¡QUÉ MALAS PULGAS!

Era la primera vez que veía el mar. Estaba emocionada. Envuelta en una agradable brisa marina, corrí a su encuentro. El mar se enredaba en mis patas y me lanzaba refrescantes mordiscos de espuma. Yo le devolvía los mordiscos y le ladraba. Cuando el mar venía, me traía el sonido de lo perdurable. Cuando el mar se retiraba, me dejaba el sonido transitorio de las caracolas vacías. Yo quería dejar mis huellas marcadas en la arena, pero él las borraba.
El mar y yo jugábamos al corre que te pillo. Me regaló una caja que flotaba a la deriva. La sujeté con los dientes y la llevé de una punta a otra de la playa.
En la orilla, desde la arena, las pulgas marinas saltaban a mi hocico.

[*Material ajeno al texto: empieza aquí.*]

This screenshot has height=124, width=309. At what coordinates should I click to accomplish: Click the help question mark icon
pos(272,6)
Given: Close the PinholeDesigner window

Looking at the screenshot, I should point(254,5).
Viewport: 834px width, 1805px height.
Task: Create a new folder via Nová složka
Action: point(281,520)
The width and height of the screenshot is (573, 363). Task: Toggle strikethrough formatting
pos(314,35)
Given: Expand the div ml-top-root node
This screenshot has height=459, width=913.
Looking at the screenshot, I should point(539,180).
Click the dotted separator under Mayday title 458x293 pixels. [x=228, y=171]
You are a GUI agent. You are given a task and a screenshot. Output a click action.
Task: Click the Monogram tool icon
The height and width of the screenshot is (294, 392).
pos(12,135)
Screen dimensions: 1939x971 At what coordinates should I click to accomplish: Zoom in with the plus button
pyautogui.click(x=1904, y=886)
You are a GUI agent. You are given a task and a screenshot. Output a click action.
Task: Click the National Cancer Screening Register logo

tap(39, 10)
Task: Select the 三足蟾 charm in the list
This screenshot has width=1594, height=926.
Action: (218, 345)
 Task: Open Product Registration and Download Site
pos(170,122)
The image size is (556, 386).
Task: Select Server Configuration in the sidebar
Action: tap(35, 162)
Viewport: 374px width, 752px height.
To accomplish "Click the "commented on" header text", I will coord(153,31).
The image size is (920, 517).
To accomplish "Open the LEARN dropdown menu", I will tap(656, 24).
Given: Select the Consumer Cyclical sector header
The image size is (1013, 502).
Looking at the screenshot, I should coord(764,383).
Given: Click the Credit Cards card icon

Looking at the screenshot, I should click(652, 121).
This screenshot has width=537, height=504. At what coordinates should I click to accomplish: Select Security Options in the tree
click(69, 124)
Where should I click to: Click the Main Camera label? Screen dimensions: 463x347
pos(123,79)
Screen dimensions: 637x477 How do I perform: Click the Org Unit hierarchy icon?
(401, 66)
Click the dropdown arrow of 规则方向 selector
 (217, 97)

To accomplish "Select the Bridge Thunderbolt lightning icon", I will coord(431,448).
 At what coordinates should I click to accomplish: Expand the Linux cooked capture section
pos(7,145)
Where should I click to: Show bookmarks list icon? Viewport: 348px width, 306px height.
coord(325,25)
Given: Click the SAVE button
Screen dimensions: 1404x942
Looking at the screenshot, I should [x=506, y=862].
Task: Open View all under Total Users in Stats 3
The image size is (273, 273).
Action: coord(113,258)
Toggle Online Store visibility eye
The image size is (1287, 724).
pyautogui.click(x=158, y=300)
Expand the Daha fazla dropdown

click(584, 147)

Me comí unas cuantas. Sabían muy saladas.
Estuve saltando a la comba con el mar hasta que me aburrí. Volví junto a mi familia, que observaba de cerca mi diálogo con el mar. Me tumbé junto a ellos bajo la sombrilla y comencé a sentirme mal. Me dolía la barriga y me daban náuseas. Además, la combinación de sal y arena en mi pelaje me causaba irritación en la piel. Estaba deseando regresar a casa para que me dieran un baño de agua dulce.
Ya en casa me sentí un poco mejor, pero pasé la noche fatal... Al día siguiente mis amos me llevaron al veterinario.
¡Ay, ay..., mi barriguita! Decididamente tengo que tener más cuidado con mis chapuzones en el mar, porque es traicionero y tiene muy malas pulgas marinas.